*Seu objetivo*: Transforme em uma tabela Markdown tudo o que vai da linha que contém "This screenshot has" até o fim dos registros, com as colunas Nº (número da linha) e Conteúdo. Pule as linhas em branco e deixe as imagens fora da resposta.

*Trechos dos registros*:
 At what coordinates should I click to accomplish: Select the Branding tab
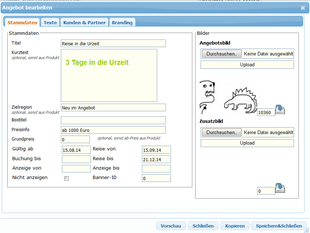point(122,22)
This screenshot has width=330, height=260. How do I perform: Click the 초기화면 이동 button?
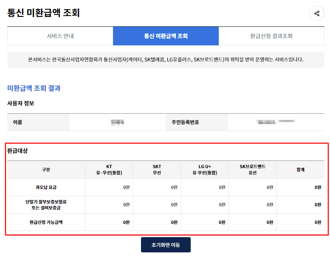(x=166, y=244)
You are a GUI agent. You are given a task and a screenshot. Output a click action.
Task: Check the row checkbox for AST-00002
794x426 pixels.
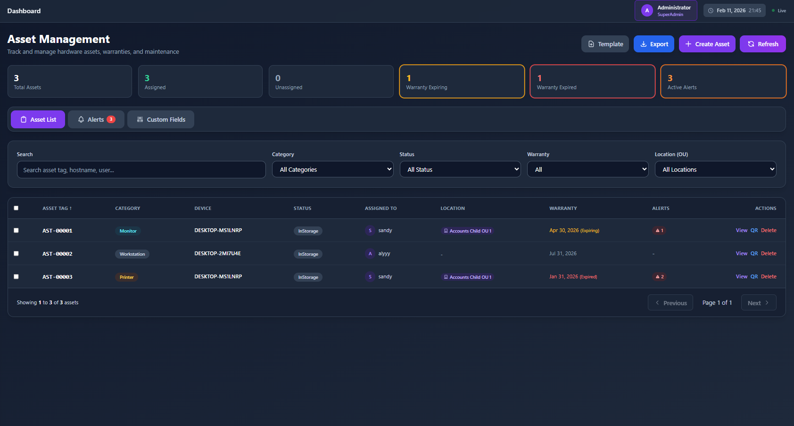pos(16,253)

*Solução*:
| Nº | Conteúdo |
|---|---|
| 1 | This screenshot has width=330, height=260. How do I perform: Click the 초기화면 이동 button? |
| 2 | (x=166, y=244) |
| 3 | You are a GUI agent. You are given a task and a screenshot. Output a click action. |
| 4 | Task: Check the row checkbox for AST-00002 |
| 5 | 794x426 pixels. |
| 6 | pos(16,253) |